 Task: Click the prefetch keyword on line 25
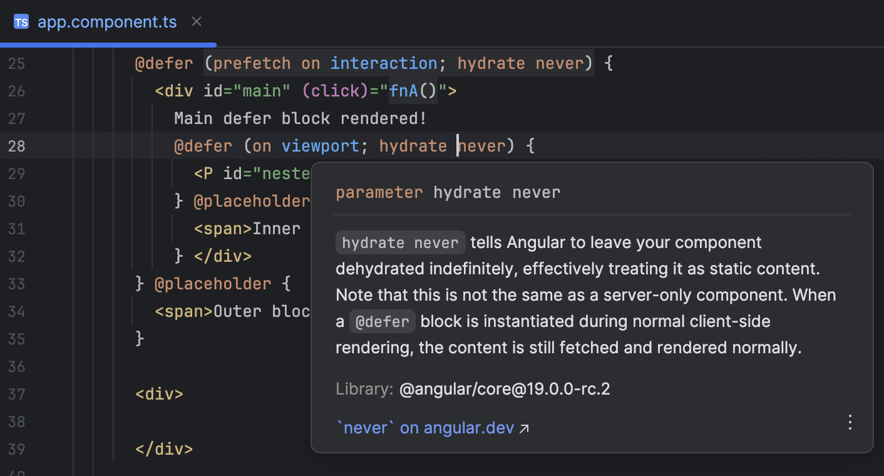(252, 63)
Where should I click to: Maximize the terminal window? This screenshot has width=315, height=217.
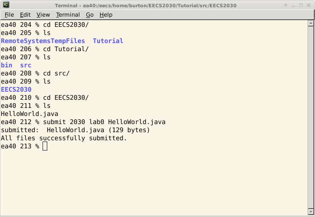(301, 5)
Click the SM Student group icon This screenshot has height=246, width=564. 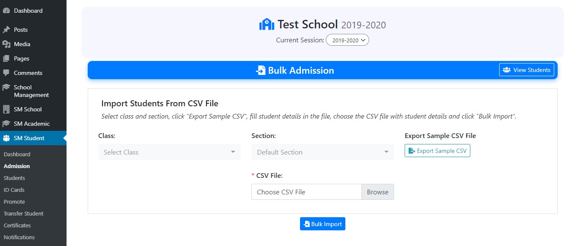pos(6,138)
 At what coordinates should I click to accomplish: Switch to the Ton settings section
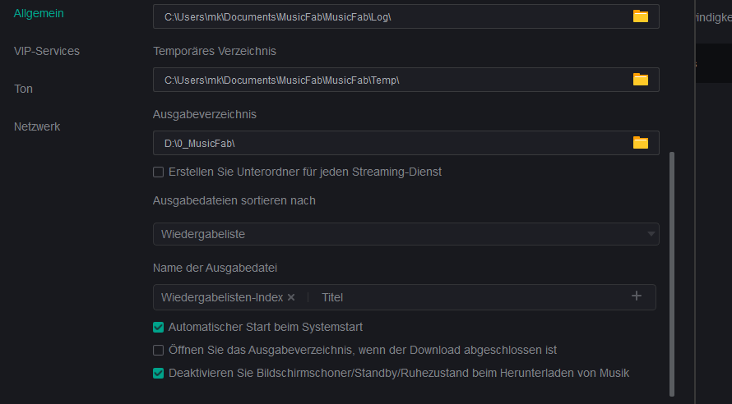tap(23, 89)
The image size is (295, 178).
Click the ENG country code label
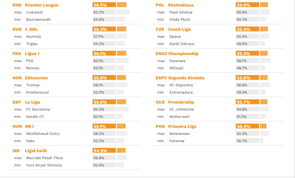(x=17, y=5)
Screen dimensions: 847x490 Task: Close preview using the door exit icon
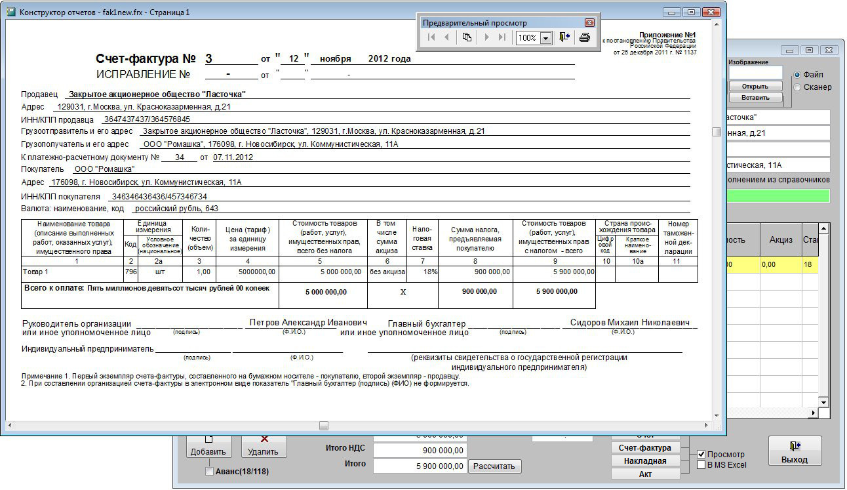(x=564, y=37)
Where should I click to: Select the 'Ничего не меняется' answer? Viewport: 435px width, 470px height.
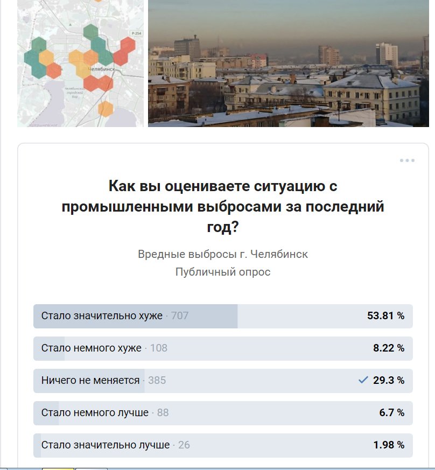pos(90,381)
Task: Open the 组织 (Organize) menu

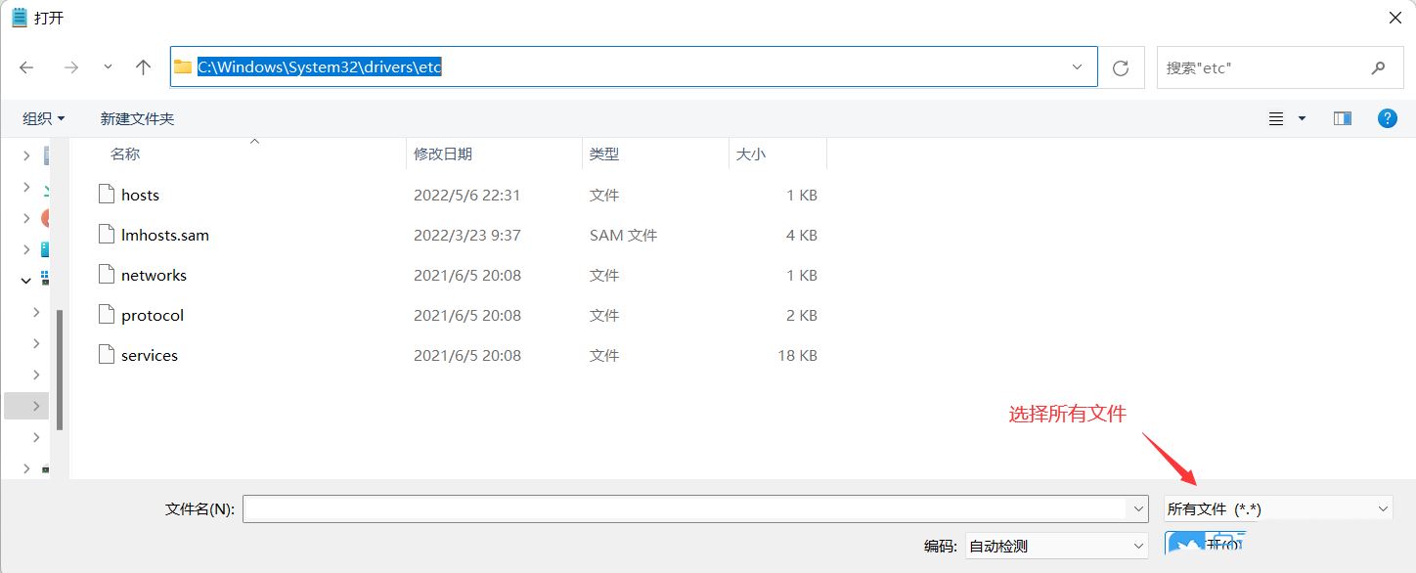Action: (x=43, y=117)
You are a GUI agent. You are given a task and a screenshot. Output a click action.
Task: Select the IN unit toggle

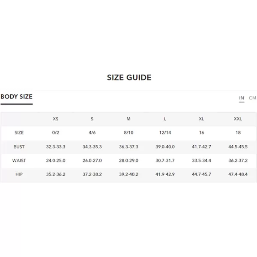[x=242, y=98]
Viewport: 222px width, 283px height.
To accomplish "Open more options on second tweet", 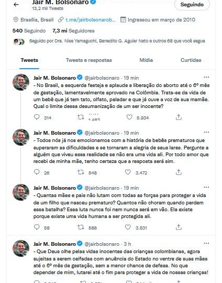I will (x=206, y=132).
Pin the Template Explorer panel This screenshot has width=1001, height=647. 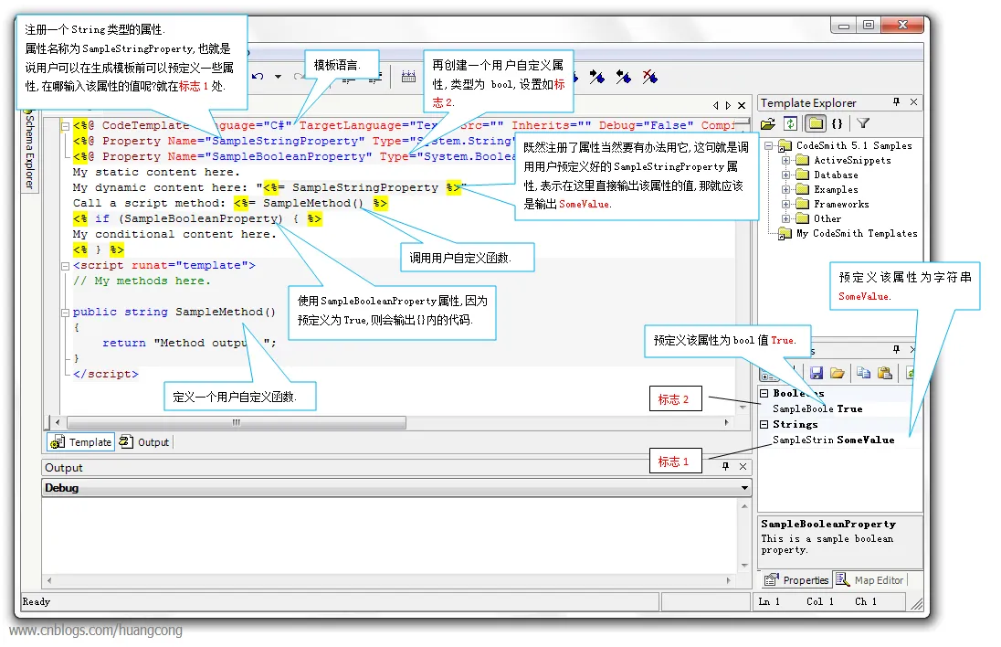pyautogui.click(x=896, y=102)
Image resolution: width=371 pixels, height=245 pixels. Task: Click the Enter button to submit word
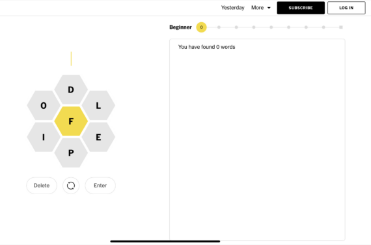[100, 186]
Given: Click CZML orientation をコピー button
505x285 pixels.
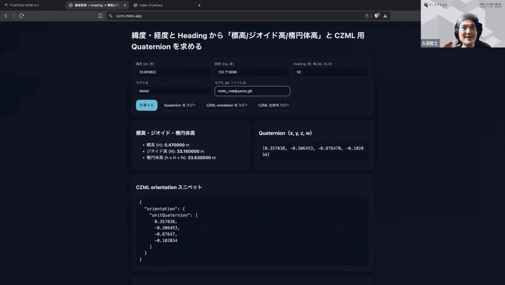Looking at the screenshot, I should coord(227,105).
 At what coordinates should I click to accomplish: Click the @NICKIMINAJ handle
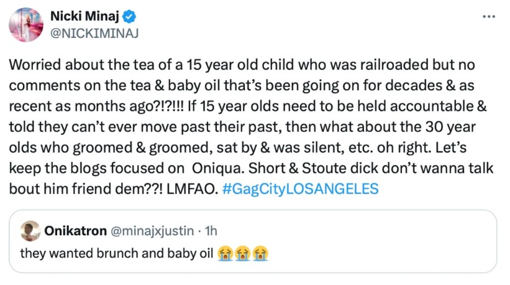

──────────

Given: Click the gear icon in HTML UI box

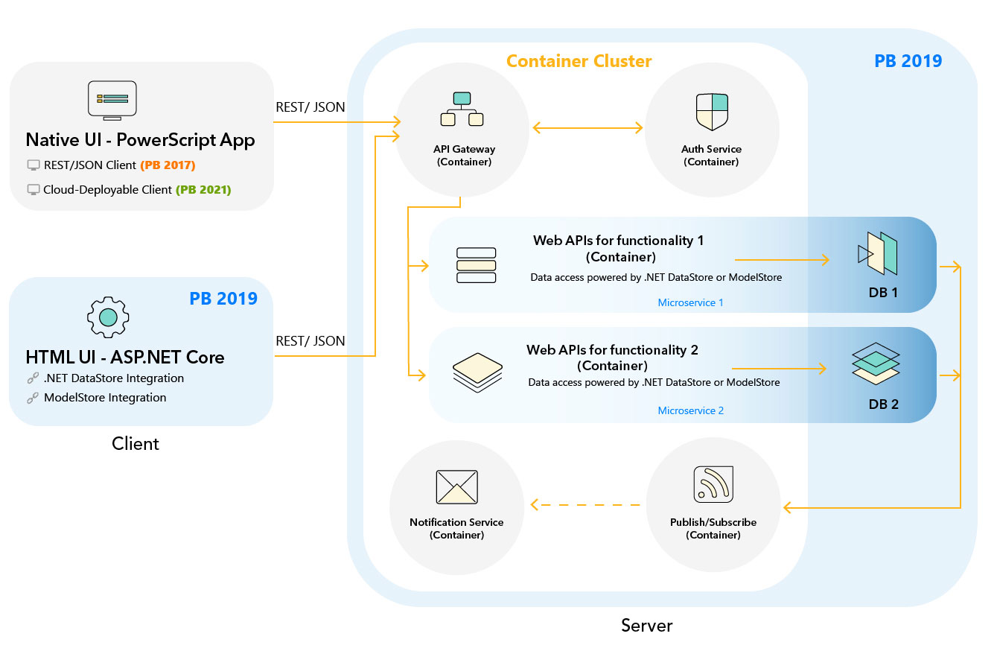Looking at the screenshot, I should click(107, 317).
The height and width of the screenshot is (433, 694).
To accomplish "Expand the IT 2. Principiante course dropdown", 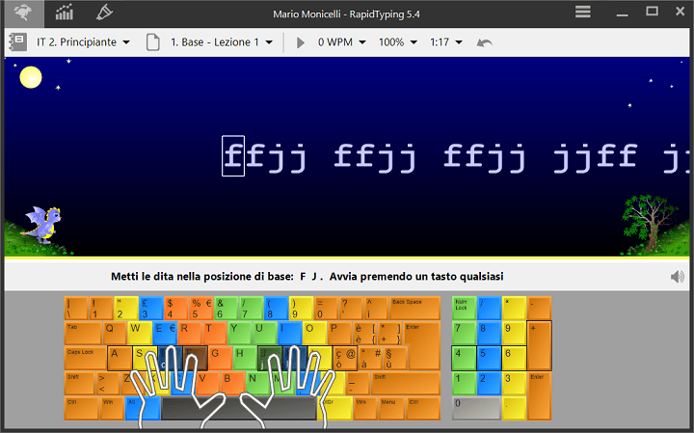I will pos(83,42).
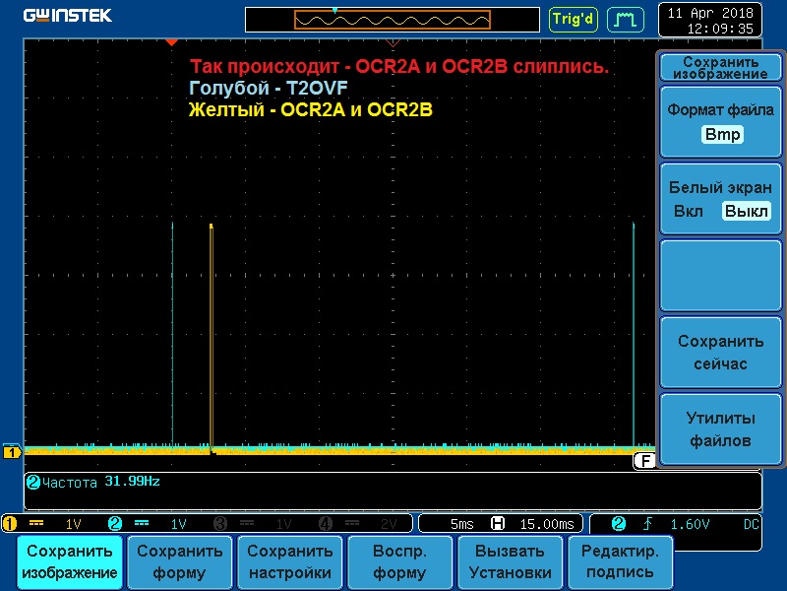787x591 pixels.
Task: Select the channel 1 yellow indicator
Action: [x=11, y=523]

──────────

Give back exactly the lines above that run from the one with "Given: Click CZML orientation をコピー button" to the one with "At what coordinates should I click to accomplish: Click", including both, with the pictures left out.

## TASK ANSWER:
Given: Click CZML orientation をコピー button
505x285 pixels.
Looking at the screenshot, I should coord(227,105).
 At what coordinates should I click to accomplish: Click the @NICKIMINAJ handle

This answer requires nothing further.